=== DATA LISTING ===

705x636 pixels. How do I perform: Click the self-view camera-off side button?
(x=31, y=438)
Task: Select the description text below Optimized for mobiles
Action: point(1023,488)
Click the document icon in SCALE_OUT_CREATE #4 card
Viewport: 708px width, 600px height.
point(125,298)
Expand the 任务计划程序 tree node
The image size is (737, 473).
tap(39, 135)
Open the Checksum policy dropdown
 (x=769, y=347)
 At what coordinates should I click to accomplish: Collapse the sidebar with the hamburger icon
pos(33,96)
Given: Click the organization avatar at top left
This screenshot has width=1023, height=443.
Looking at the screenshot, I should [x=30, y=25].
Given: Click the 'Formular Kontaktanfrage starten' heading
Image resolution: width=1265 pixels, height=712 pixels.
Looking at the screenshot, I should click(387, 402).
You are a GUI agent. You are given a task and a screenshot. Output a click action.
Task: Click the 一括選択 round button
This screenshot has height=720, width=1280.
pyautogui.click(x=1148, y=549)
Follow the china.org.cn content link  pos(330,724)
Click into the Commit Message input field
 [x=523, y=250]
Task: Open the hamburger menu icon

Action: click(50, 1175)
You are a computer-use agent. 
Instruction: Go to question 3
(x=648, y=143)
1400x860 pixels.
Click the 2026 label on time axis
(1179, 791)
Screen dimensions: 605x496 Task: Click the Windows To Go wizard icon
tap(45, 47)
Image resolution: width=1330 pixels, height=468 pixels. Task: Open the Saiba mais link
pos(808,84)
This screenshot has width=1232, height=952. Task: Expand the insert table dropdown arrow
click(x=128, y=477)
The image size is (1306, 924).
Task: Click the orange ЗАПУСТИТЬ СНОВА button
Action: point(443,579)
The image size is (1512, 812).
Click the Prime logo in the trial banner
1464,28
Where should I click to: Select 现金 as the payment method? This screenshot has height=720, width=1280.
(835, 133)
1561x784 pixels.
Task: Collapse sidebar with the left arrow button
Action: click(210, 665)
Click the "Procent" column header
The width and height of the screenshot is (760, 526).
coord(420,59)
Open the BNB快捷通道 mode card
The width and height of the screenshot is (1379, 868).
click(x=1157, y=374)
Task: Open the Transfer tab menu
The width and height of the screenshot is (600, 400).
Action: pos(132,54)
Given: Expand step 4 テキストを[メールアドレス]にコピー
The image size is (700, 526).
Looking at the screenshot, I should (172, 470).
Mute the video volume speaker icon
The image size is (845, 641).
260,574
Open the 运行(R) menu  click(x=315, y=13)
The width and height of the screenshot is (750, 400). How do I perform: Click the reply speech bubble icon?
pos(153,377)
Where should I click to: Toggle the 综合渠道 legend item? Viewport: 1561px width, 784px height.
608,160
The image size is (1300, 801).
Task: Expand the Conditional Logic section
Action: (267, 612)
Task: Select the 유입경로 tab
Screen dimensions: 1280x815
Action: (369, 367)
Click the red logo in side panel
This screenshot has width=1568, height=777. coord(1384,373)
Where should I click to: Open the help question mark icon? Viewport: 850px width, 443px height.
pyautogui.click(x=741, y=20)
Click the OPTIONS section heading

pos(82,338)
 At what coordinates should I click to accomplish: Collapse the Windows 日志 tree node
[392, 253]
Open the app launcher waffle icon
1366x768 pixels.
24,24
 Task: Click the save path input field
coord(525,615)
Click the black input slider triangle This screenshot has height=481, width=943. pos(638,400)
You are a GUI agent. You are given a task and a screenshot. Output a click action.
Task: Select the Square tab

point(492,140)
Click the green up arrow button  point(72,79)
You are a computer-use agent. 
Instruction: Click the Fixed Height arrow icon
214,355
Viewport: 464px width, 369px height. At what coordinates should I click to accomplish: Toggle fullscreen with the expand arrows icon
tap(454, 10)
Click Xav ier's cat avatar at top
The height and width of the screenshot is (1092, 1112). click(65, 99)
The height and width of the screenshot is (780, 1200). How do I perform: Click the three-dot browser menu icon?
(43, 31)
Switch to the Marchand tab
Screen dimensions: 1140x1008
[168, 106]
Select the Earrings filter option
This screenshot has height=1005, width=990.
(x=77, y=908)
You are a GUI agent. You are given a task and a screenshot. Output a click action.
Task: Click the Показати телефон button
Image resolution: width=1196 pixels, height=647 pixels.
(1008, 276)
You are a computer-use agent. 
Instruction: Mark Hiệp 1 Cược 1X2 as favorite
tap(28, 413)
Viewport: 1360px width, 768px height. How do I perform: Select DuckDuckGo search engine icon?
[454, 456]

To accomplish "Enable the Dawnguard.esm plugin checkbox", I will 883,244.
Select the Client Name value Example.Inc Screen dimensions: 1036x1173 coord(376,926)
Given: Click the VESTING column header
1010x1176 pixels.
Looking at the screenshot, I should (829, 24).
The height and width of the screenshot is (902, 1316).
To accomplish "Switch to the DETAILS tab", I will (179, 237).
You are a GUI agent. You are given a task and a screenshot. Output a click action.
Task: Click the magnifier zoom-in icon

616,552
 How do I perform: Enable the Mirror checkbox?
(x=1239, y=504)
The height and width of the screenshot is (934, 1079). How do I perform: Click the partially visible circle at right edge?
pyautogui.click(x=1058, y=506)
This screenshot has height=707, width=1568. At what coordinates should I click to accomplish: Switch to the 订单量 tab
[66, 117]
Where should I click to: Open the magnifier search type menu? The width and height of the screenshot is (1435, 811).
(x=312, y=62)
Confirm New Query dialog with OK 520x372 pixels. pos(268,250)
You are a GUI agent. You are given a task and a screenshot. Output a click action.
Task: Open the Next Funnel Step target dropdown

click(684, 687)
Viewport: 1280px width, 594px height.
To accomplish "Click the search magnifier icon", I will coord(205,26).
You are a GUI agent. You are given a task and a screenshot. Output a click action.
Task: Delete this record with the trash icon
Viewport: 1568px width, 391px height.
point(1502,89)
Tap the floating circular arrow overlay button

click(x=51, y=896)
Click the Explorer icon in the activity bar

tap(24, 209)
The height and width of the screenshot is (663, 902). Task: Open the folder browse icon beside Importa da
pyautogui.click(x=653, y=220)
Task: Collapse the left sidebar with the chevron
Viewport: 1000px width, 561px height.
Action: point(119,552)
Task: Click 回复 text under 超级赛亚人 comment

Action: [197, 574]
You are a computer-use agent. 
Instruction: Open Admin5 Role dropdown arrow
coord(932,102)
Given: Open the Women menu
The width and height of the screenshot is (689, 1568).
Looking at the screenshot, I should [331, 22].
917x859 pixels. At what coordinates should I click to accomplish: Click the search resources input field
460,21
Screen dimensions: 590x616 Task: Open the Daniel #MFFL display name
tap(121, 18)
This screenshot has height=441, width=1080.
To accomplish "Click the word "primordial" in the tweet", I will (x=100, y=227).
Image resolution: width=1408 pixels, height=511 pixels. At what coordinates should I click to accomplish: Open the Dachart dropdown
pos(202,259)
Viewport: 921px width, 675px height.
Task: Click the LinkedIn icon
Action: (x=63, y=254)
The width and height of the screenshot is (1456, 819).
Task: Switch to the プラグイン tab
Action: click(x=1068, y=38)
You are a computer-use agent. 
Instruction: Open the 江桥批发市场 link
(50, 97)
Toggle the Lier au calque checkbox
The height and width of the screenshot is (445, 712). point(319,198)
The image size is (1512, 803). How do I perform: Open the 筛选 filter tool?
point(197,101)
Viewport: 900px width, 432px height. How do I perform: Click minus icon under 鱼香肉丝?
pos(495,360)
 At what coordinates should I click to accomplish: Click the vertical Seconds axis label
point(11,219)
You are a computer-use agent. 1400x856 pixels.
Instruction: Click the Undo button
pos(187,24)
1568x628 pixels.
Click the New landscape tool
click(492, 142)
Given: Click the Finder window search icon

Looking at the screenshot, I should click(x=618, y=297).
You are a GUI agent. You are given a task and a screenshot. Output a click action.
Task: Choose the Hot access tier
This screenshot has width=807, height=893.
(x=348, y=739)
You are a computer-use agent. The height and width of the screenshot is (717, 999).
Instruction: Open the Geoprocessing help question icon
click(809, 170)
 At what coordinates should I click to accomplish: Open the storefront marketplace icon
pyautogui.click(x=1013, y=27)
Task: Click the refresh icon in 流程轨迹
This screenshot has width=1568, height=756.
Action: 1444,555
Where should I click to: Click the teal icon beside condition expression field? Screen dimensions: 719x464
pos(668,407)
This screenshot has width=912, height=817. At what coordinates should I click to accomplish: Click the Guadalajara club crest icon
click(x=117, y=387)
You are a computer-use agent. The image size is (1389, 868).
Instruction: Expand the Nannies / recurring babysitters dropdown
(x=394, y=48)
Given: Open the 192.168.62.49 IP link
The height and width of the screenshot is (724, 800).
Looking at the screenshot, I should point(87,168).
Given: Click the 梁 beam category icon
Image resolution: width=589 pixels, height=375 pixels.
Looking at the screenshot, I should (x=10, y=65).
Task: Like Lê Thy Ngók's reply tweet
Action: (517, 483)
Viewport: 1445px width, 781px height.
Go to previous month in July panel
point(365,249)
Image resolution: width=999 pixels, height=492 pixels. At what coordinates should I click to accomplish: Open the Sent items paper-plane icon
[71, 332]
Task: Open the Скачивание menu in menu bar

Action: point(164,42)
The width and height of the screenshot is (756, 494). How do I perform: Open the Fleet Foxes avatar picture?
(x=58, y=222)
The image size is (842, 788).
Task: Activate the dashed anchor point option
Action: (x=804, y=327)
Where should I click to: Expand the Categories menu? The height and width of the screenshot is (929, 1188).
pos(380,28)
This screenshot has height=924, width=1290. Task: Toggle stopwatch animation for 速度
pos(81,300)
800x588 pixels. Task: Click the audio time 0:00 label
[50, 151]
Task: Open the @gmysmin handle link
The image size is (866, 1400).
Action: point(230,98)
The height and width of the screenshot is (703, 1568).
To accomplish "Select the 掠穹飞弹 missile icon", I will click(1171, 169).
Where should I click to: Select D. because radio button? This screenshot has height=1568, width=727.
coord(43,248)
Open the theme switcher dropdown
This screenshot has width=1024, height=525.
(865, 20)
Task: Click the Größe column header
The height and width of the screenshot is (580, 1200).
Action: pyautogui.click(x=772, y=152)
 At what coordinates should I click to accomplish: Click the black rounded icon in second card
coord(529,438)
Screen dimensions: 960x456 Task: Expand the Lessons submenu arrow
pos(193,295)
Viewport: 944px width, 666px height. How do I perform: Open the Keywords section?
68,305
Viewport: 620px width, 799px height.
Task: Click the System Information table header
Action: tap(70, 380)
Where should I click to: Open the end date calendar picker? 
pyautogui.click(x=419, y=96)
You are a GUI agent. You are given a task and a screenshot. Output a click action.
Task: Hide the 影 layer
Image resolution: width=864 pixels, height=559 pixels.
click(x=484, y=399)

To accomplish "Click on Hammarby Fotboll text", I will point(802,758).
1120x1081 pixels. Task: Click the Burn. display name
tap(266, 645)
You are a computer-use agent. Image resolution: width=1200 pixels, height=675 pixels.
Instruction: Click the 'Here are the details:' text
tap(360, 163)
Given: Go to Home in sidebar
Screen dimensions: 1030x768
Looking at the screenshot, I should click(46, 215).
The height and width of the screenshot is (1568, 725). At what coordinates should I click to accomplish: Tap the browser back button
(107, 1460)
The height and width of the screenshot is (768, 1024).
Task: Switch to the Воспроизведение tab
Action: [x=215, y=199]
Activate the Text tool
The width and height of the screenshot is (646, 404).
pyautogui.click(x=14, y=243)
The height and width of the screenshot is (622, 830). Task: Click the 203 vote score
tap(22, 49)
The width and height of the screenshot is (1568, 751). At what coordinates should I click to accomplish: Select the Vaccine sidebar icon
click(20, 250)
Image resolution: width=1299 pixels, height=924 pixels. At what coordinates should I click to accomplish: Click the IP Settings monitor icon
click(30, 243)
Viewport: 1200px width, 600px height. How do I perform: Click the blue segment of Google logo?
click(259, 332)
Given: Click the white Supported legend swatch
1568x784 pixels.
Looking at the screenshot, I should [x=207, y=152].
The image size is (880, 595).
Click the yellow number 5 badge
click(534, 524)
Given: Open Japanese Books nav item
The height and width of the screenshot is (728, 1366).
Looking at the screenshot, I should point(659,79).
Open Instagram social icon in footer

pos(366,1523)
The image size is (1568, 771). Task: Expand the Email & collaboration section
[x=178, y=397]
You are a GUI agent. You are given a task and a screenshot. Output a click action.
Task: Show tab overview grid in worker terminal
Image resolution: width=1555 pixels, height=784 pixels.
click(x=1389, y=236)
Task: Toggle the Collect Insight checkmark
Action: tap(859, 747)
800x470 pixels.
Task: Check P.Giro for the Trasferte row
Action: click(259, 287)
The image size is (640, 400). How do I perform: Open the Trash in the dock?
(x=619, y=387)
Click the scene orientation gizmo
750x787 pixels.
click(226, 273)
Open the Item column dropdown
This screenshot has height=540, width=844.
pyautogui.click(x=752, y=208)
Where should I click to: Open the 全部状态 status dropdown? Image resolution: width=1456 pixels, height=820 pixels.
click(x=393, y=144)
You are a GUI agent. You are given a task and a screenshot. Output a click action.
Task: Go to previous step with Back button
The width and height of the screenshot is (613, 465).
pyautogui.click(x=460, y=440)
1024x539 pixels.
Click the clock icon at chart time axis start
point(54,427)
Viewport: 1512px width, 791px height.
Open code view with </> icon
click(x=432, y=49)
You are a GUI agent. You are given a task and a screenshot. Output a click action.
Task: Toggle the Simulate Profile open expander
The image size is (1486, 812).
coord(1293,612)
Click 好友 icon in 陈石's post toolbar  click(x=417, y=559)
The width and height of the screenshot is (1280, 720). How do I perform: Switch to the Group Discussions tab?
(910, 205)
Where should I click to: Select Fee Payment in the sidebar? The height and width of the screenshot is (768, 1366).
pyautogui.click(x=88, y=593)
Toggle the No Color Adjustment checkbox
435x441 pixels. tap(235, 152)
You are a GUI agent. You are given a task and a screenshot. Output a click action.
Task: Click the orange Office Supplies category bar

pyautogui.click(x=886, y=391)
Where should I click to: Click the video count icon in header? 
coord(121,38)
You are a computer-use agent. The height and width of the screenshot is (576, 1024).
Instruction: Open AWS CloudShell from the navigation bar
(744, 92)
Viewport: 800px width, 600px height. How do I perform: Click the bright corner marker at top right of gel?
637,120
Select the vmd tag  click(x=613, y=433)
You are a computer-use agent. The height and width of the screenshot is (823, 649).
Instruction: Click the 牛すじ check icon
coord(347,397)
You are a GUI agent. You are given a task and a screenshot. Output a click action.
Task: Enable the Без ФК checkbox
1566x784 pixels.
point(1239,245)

===

**WHAT NEEDS TO BE DONE**
In the listing above, print the lines from the line with "Confirm New Query" up to and including the line with "I will coord(205,26).", copying them character for character.

**RESULT**
Confirm New Query dialog with OK 520x372 pixels. pos(268,250)
You are a GUI agent. You are given a task and a screenshot. Output a click action.
Task: Open the Next Funnel Step target dropdown

click(684, 687)
Viewport: 1280px width, 594px height.
To accomplish "Click the search magnifier icon", I will coord(205,26).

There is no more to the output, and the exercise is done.